**課題**. 4回目接種の感染予防効果を論じた文章から、「- N Engl J Med 2022; 386:1712-1720:感染予防効果、重症化予防効果」から「感染予防効果は次の式で計算します。」までをすべて、一字一句違えずに書き写してください。

**抜粋本文**.
────────────────────────────────────────
4回目接種では、感染予防効果が期待できない根拠として、厚労省のWebサイトで論文が紹介されています。 そして、日本語で簡単な説明がなされています。問題は、その説明が正確さを欠いており、誤解を招きやすいということです。
一番の問題点は、「紹介された論文では、感染予防効果が調べられていない」という事実です。
何かとんでもない主張に聞こえるかもしれませんが、原著を読んでみれば自明です。私が、そのように考える根拠を順を追って説明してみます。
紹介されている論文は次の6つです。
- N Engl J Med 2022; 386:1712-1720:感染予防効果、重症化予防効果
- N Engl J Med 2022; 386:1603-1614:感染予防効果、発症予防効果、入院予防効果、重症化予防効果、死亡予防効果
- Nature Medicine:死亡予防効果、入院予防効果
- preprint:感染予防効果、入院及び死亡予防効果
- N Engl J Med 2022; 386:1377-1380:感染予防効果、発症予防効果
- NEJM correspondence:副反応
論文3と6は感染予防効果を扱っていないので除外します。論文4は感染予防効果を扱っていますが、研究手法が診断陰性例コントロール試験dなのでこれも除外します。以前にも指摘しましたが、診断陰性例コントロール試験では感染予防効果を算出することはできません。したがって、1と2と5の論文が、感染予防効果の論文です。
感染予防効果は次の式で計算します。
感染予防効果(有効率)=1-接種群の感染率÷未接種群の感染率
感染予防効果を算出するには、未接種群の感染率を調べることが必須です。ところが、前述の3つの論文では、未接種群の感染率を調べていません。したがって、前述の論文では、「感染予防効果が調べられていない」という結論になるわけです。
────────────────────────────────────────
**提示データ**.
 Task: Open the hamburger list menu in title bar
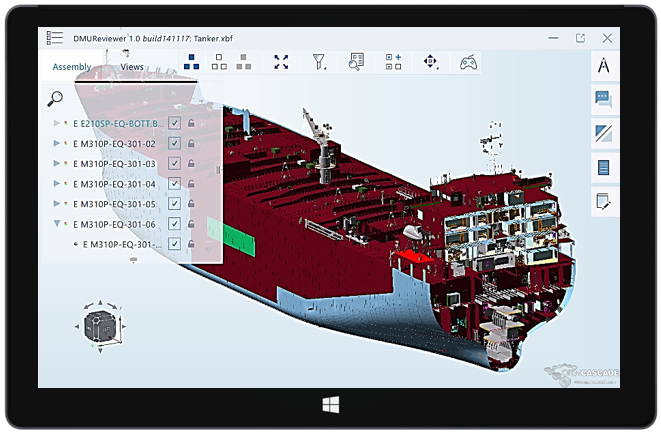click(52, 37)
────────────────────────────────────────
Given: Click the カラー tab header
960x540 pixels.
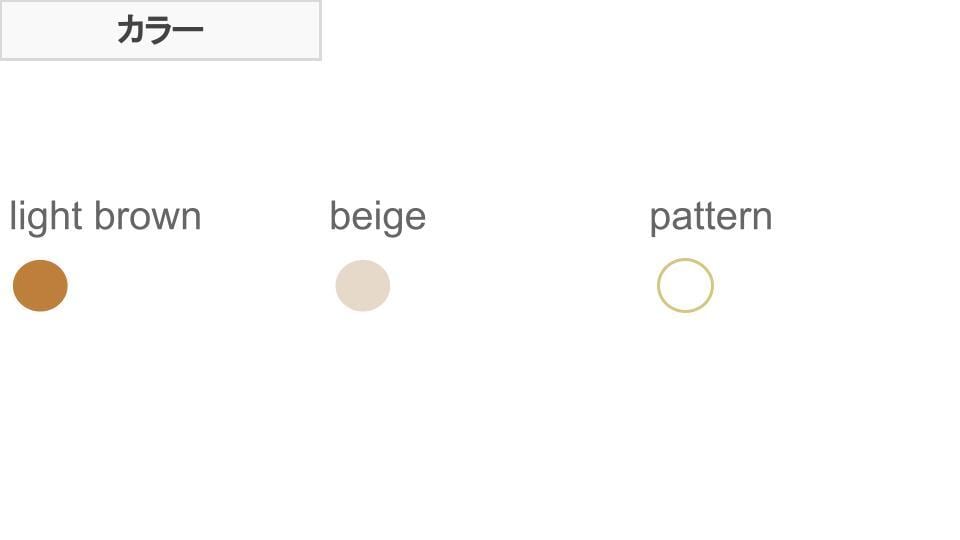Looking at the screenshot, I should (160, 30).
────────────────────────────────────────
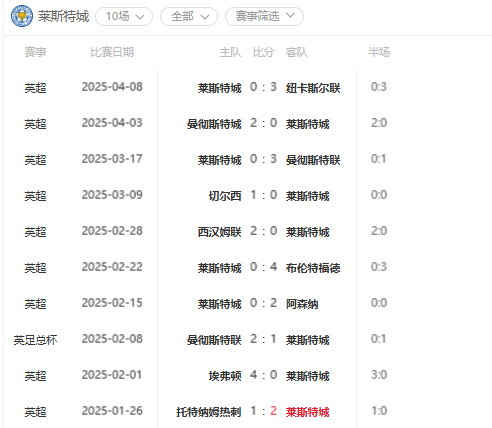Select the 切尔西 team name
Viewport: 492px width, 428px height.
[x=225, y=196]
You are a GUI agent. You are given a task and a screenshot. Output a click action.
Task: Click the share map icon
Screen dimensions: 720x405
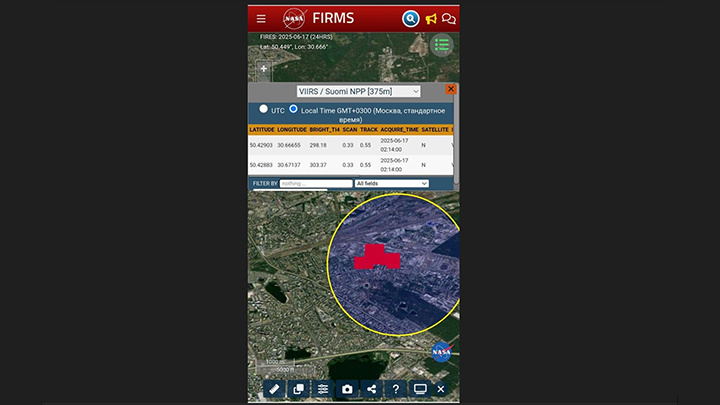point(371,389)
────────────────────────────────────────
**解答**.
- N Engl J Med 2022; 386:1712-1720:感染予防効果、重症化予防効果
- N Engl J Med 2022; 386:1603-1614:感染予防効果、発症予防効果、入院予防効果、重症化予防効果、死亡予防効果
- Nature Medicine:死亡予防効果、入院予防効果
- preprint:感染予防効果、入院及び死亡予防効果
- N Engl J Med 2022; 386:1377-1380:感染予防効果、発症予防効果
- NEJM correspondence:副反応
論文3と6は感染予防効果を扱っていないので除外します。論文4は感染予防効果を扱っていますが、研究手法が診断陰性例コントロール試験dなのでこれも除外します。以前にも指摘しましたが、診断陰性例コントロール試験では感染予防効果を算出することはできません。したがって、1と2と5の論文が、感染予防効果の論文です。
感染予防効果は次の式で計算します。